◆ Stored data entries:
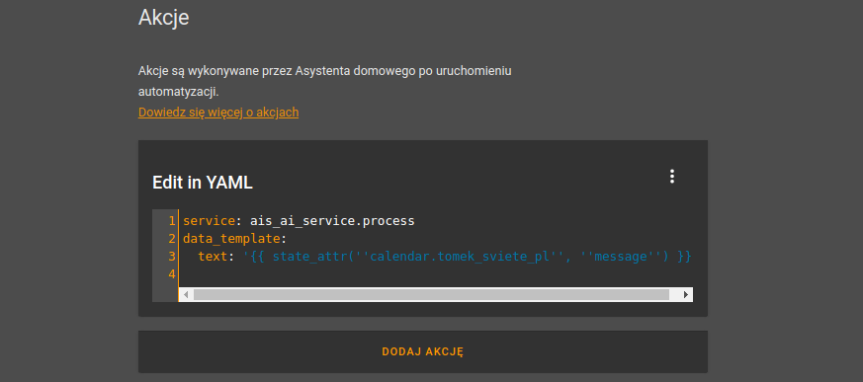The width and height of the screenshot is (863, 382).
Task: Select line number 1 in the gutter
Action: point(172,221)
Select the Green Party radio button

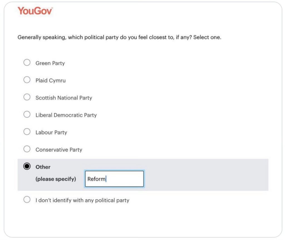click(x=27, y=63)
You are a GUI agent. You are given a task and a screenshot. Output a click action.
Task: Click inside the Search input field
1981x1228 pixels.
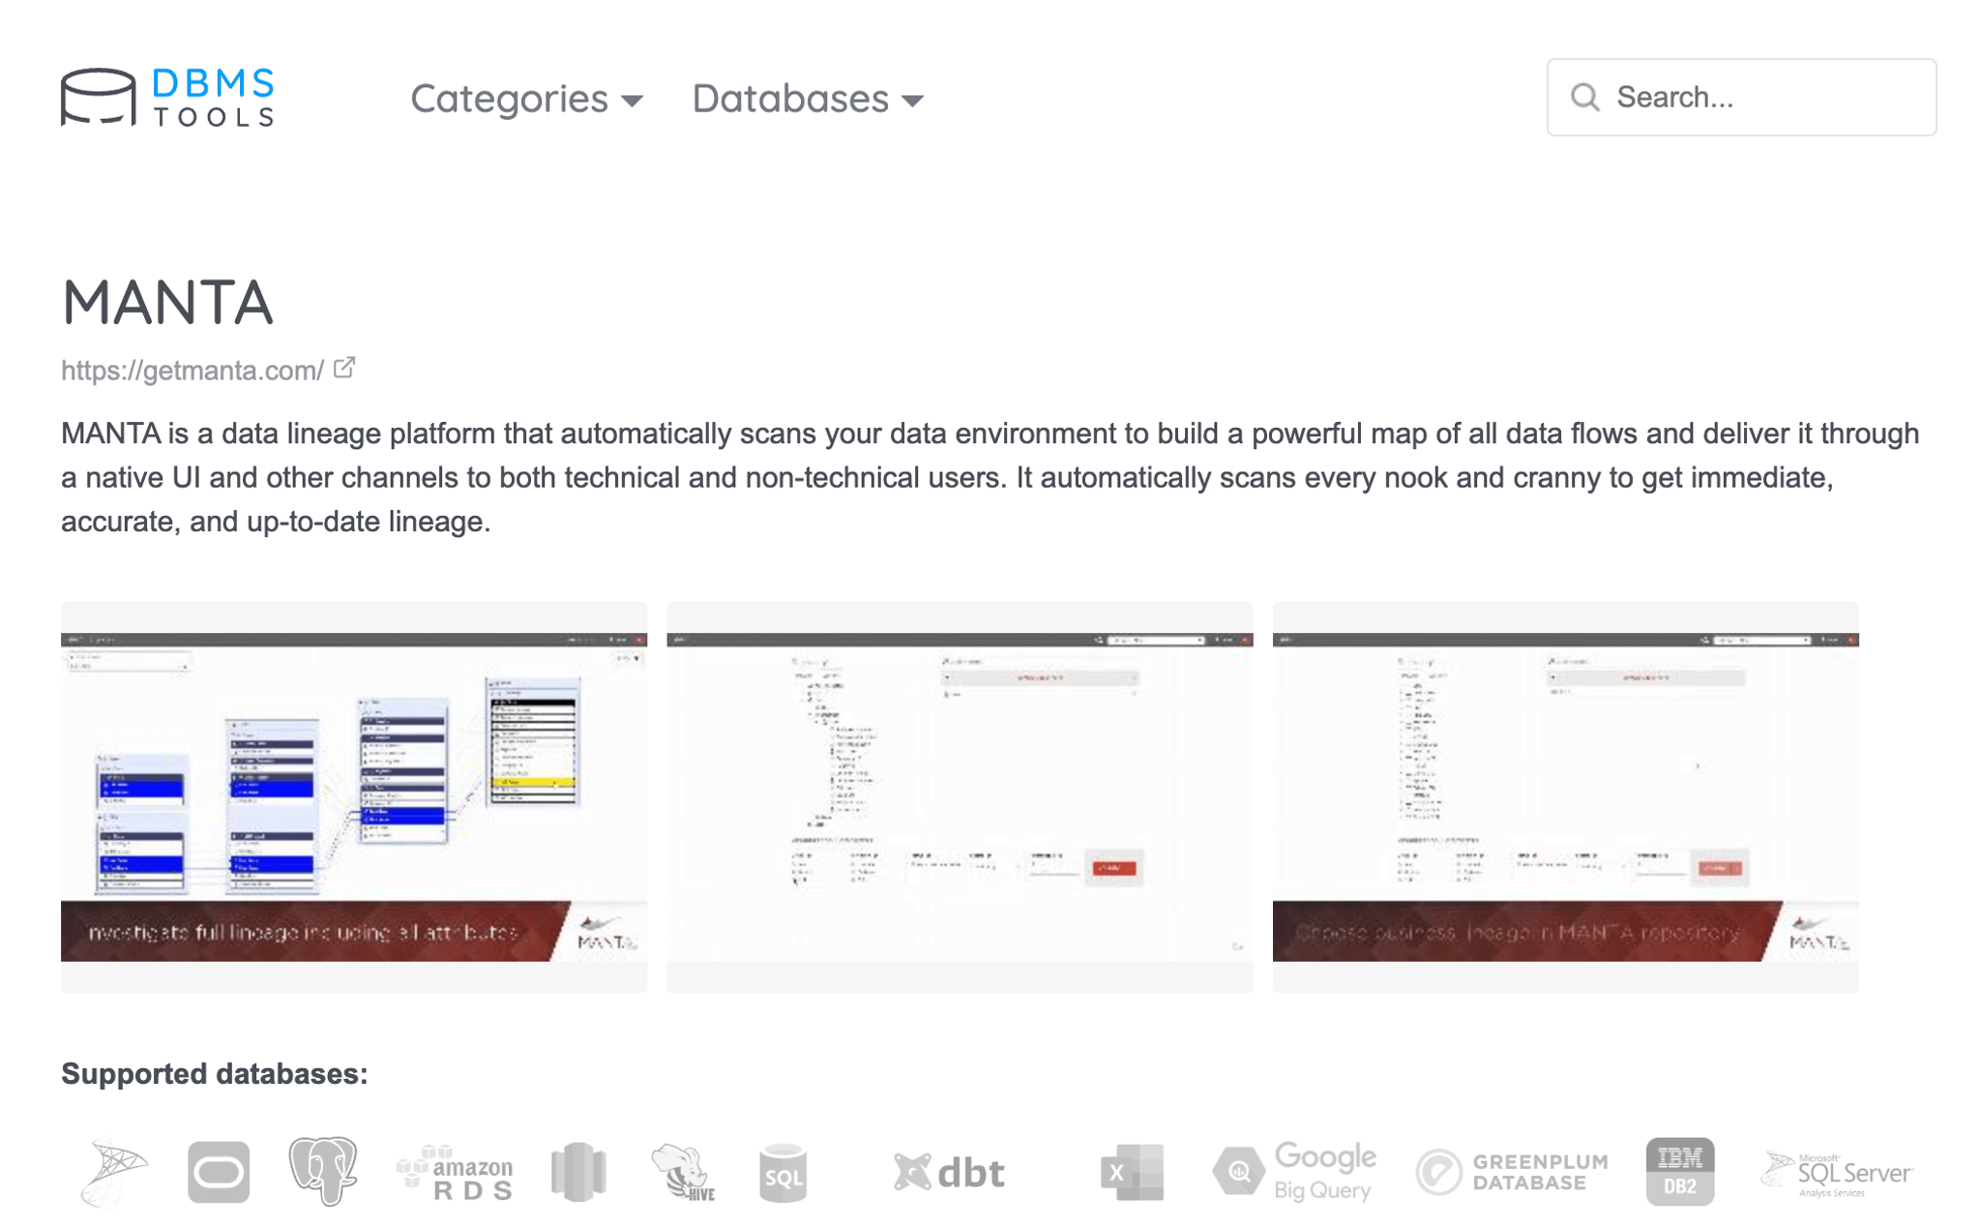[x=1741, y=97]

◆ About this task: Starting at the line that contains "Task: Click inside the Search input field", return every line through the end of the records above exactly as written, and return no pictures.

◆ Answer for the task:
Task: Click inside the Search input field
1981x1228 pixels.
[x=1741, y=97]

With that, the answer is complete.